By RTCC Staff
Climate change could make Mount Everest unclimbable as it changes the face of the Himalayas warns Nepal’s “Super Sherpa”.
Nepali climber Apa Sherpa, who received the title having conquered Everest a record 21 times told AFP that he was disturbed by the lack of snow on the world’s highest peak due to rising temperatures.
He also warned that climate change was threatening the region’s farming communities.
“In 1989 when I first climbed Everest there was a lot of snow and ice but now most of it has just become bare rock. That, as a result, is causing more rock falls which is a danger to climbers,” he said.
Stretching across an 110,000 sq km area and holding around 12,000 cubic km of water the Himalayas are the largest glacier area outside of the poles and are often called the ‘Roof of the World’.
Last year research published by the International Centre for Integrated Mountain Development (ICIMOD) showed that Nepal’s glaciers had shrunk 21% over 30 years.

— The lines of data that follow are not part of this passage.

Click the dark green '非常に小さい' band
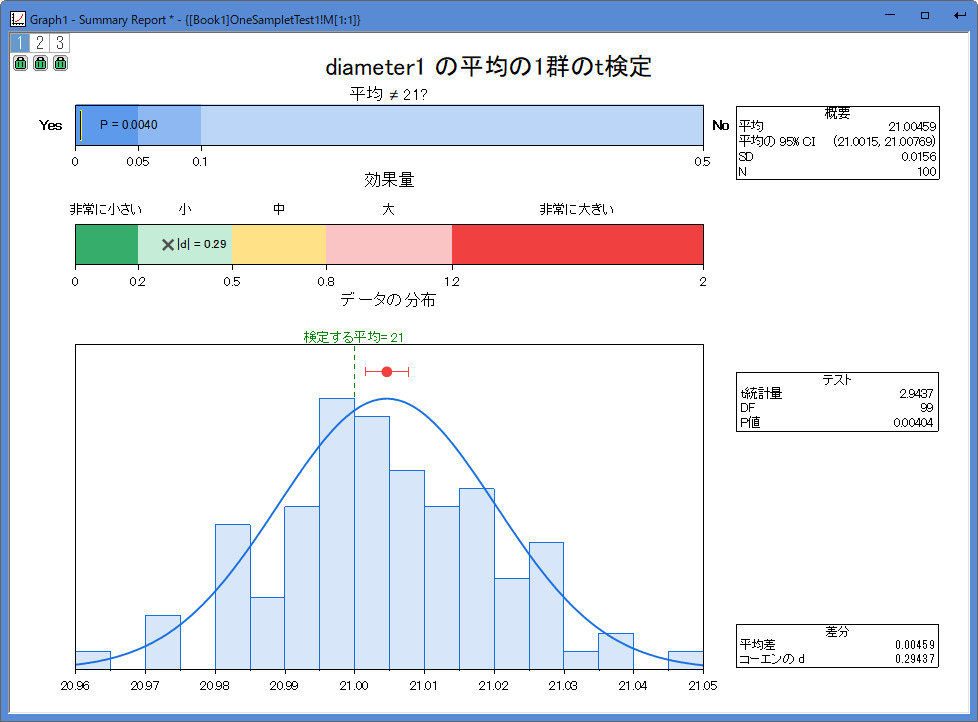coord(106,244)
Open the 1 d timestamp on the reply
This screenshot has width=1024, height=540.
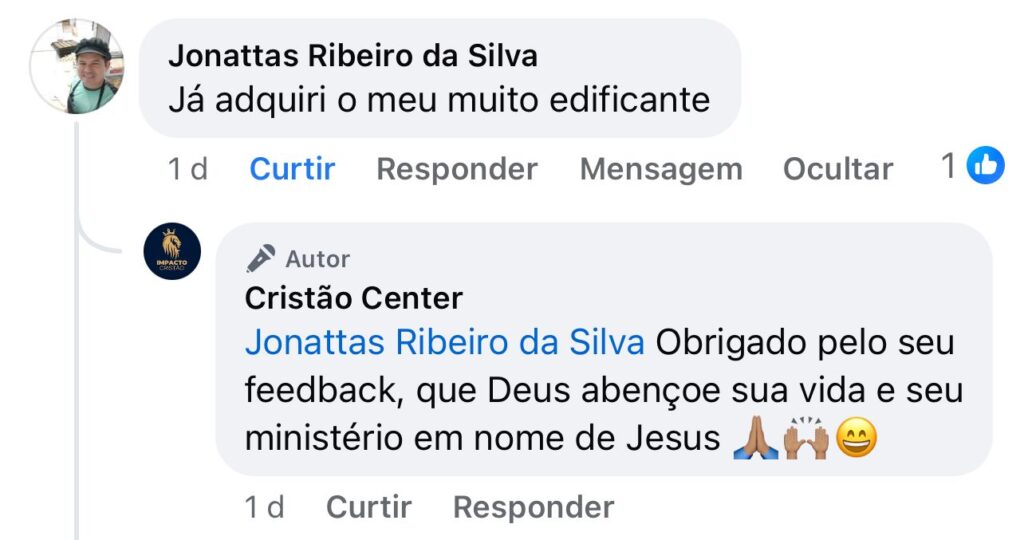(x=265, y=507)
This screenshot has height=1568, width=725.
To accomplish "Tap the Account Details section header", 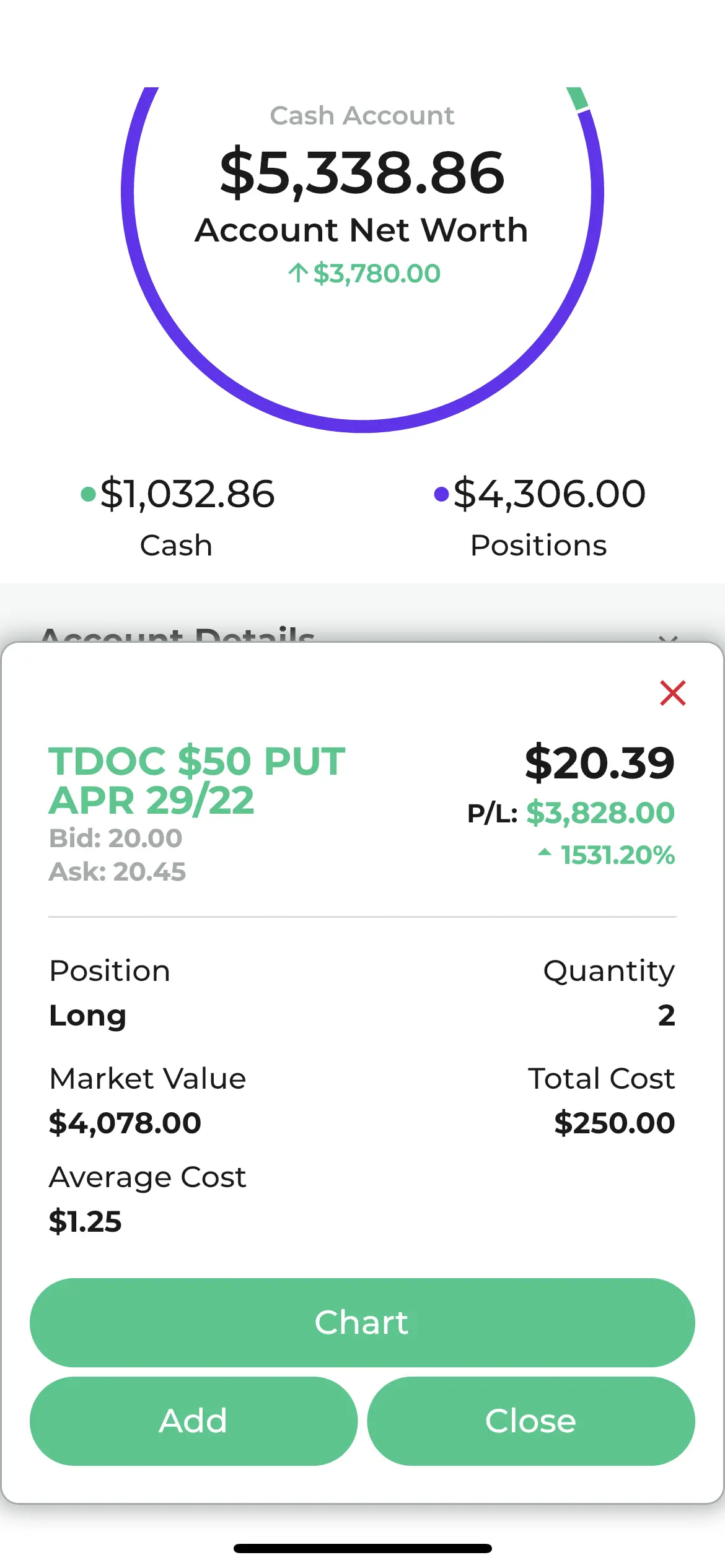I will click(178, 634).
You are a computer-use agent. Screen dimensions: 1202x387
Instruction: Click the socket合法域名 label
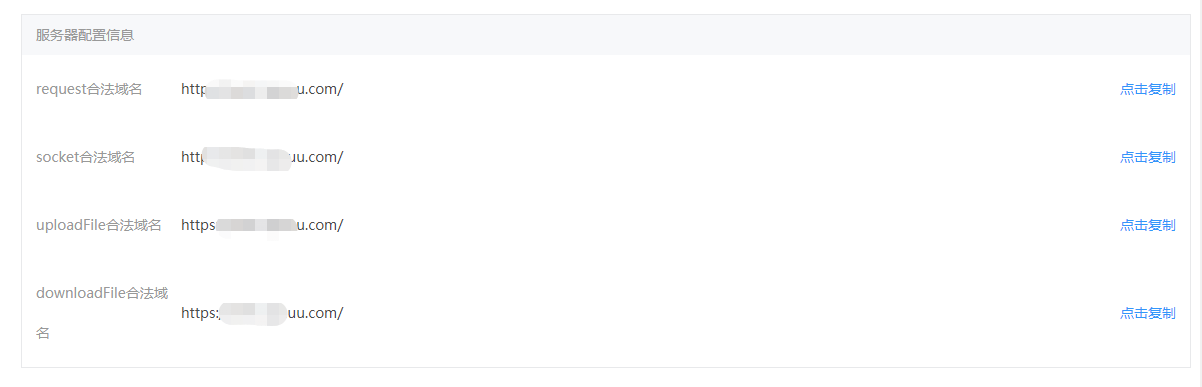(x=85, y=157)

The three-year project found that all 10 glaciers surveyed in the region are shrinking.
Apa Sherpa said he wouldn’t rule out climate change causing the peak to become completely unclimable in coming years.
“What will happen in the future I cannot say but this much I can say from my own experiences – it has changed a lot,” he said.

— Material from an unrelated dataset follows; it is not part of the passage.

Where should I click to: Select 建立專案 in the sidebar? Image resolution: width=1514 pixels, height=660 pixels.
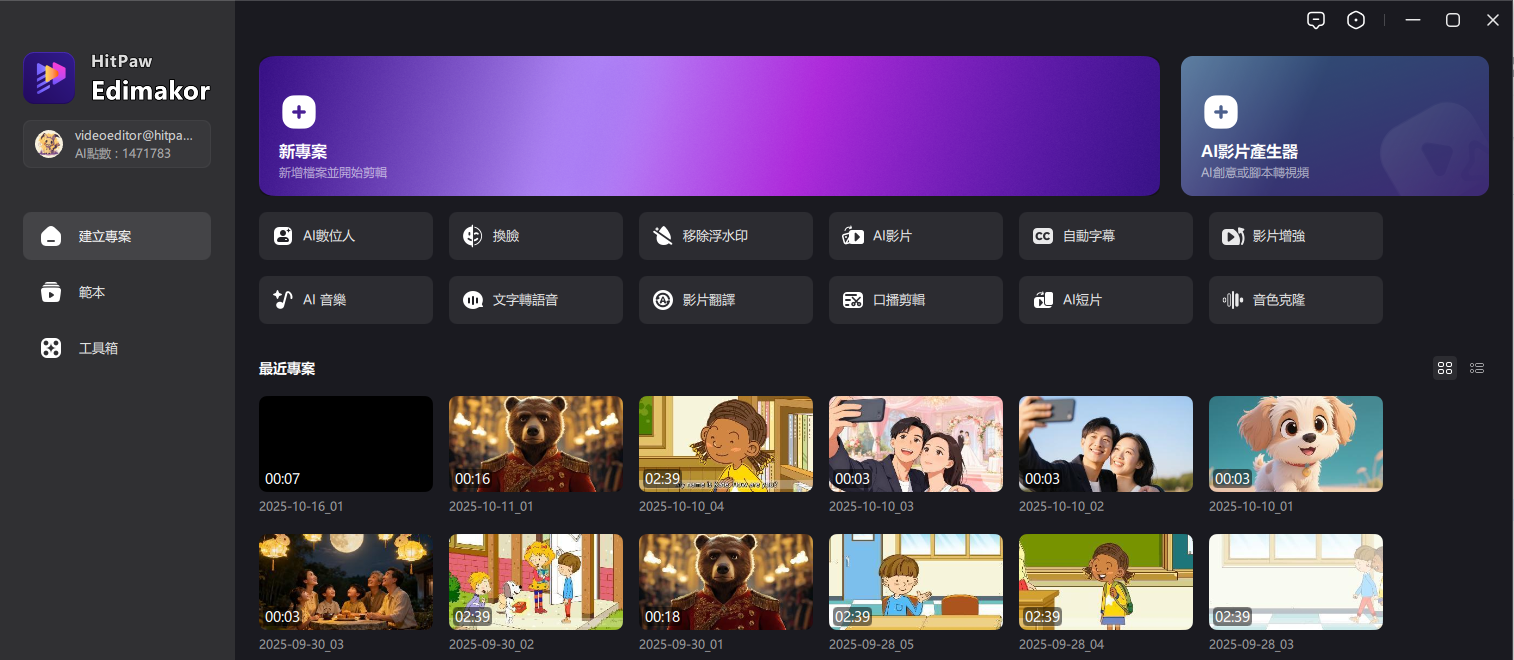(x=116, y=236)
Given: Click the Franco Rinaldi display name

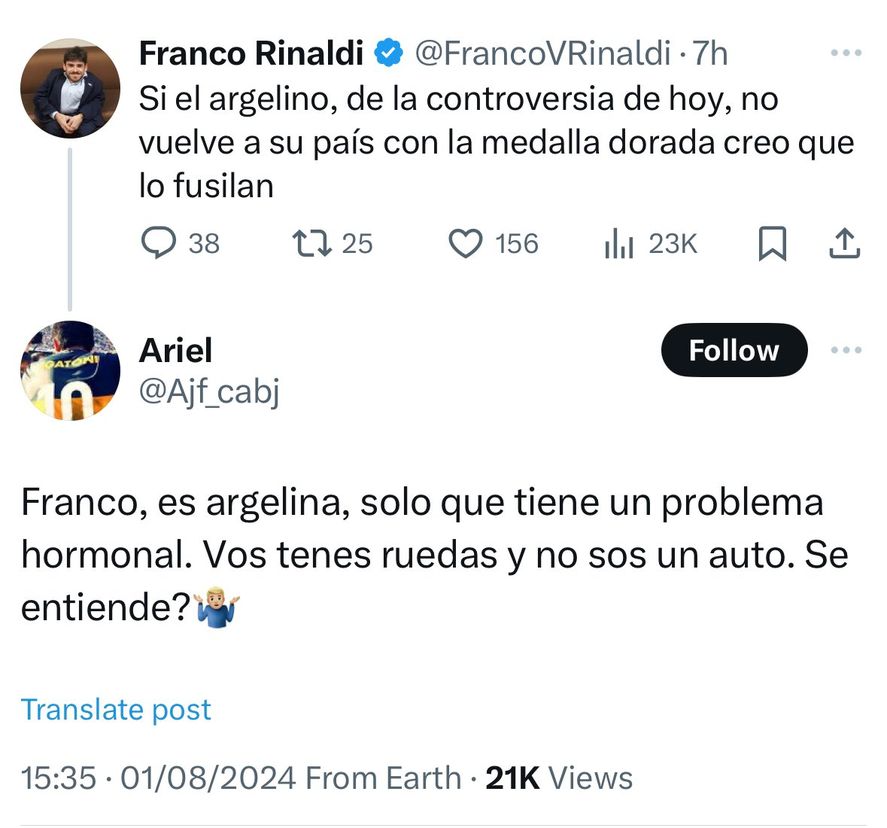Looking at the screenshot, I should click(x=250, y=54).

“I want to understand the impact of climate change on other people but also I’d like tourism to play a roll in changing their lives as it has changed mine.”
Beginning his life as a farmer, he turned to the tourism industry and mountaineering after he lost all his possessions when a glacial lake burst in 1985.

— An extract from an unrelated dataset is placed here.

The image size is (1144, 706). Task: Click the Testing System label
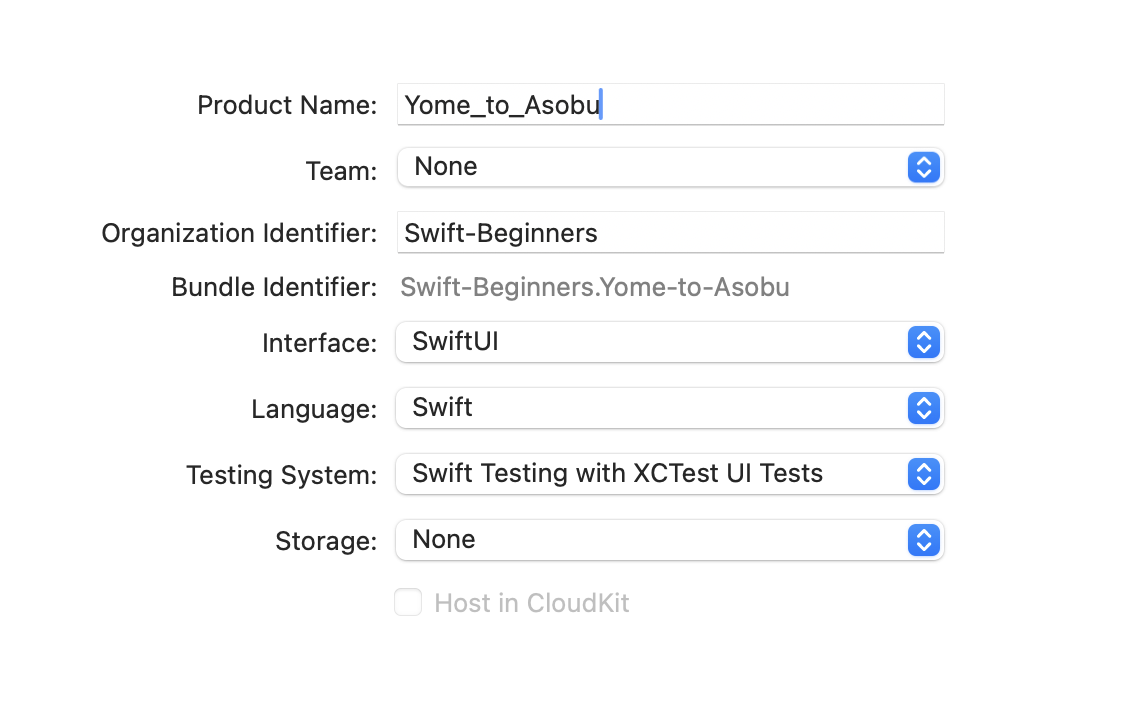coord(282,475)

Speaking from the village of Gati, after completing the first third of a 1,700 kilometre trek – dubbed the Climate Smart Celebrity Trek – he explained how equipment such as crampons, devices used for walking on snow and ice, can be very dangerous when walking on increasing amounts of bare rock.
Joined by one of the world’s other top climbers, Dawa Steven Sherpa – most well-known for this Eco Everest Expedition in 2008 – the 120-day walk is the first official hike along the length of Nepal’s Great Himalayan Trail since it opened last year.
It will see the pair take on some of the world’s most rugged landscapes and ascending beyond 6,000 metres.